A false sense of self is difficult to detect as a person will sometimes try to make themselves the most significant person in the room to appear superior to others. This is meant to impress others and make them believe they are smarter or better than they are. These people might make jokes to get people to laugh or interrupt with a fact about themselves to turn their attention to them. If you’re struggling with this issue, San Diego Christian Counseling may provide support to help you better understand and address these behaviors.

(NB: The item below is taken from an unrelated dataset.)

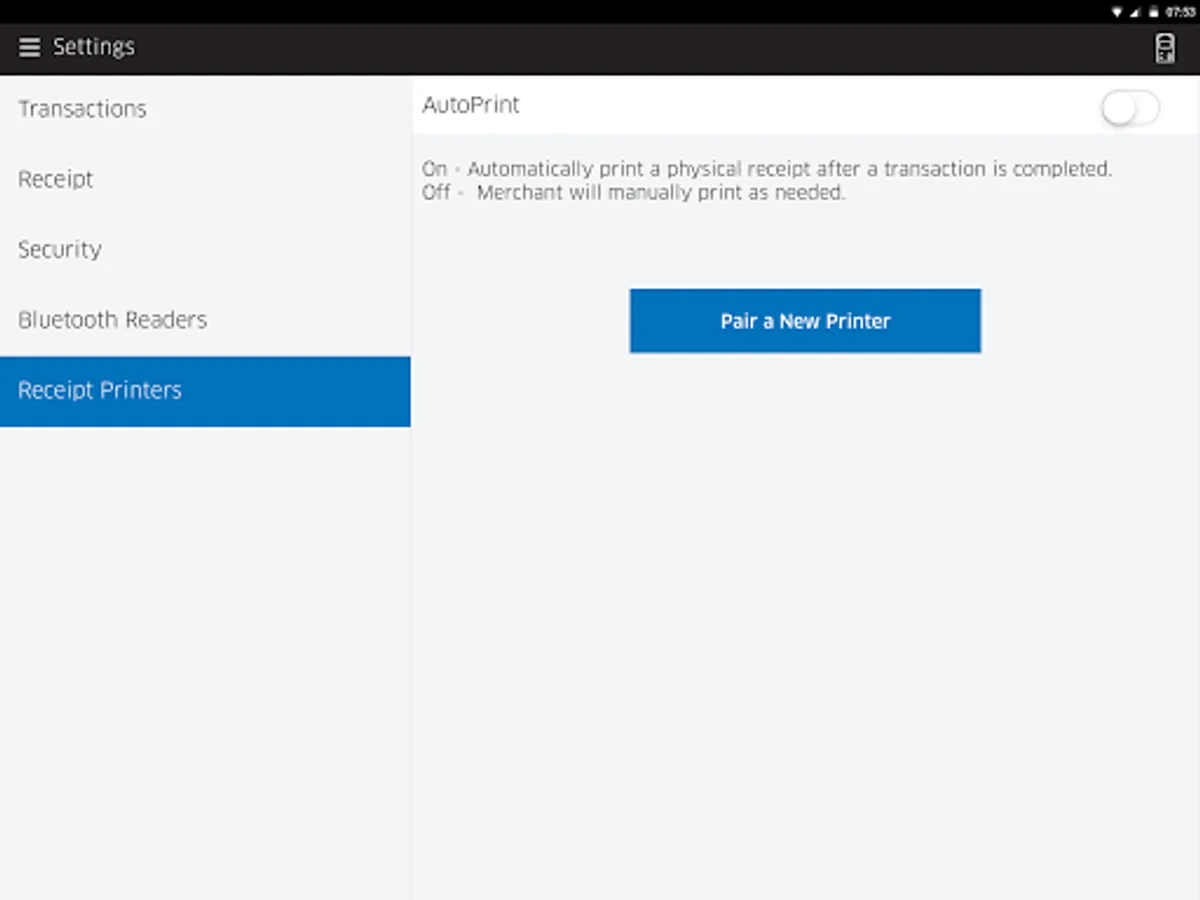This screenshot has width=1200, height=900.
Task: Click the status bar clock
Action: click(x=1180, y=12)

Conversely, other people may put themselves down so much that people feel they are superior to them. Both false senses of self are rooted in sinful pride. This toxic shame creates an unhealthy environment for the person and everyone around that person. How do you know if a person has a false sense of self? Here are four signs a person is struggling with a false sense of self:

A person with a false sense of self looks to you for validation

A person with a false sense of self looks to others for validation. Suppose you are a significant other or spouse in the relationship. In that case, being in a healthy relationship with a person who constantly wants you to stroke their ego is challenging. They have a continuous need for affirmation and validation, which is not consistent with someone who lives with a healthy sense of self.

A person with a healthy sense of self will have their identity rooted in their relationship with God rather than in what they have or what they do. They will often look to you to be the person who will help them get better, but no matter how much encouragement you give, a person struggling with the false sense will never fully feel worthy in your presence.

A person who seeks validation through you needs to seek help from a professional who can help them discover why they feel they need to be validated by others. A person whose identity is secure does not look to others for validation. They have a healthy sense of self that does not typically worry about what others think or say.

They puff themselves up

A person who struggles with a false sense of self will constantly puff themselves up when they are in the room. They often are the people who must know everything, interrupt others, and be the person to correct each person in the room.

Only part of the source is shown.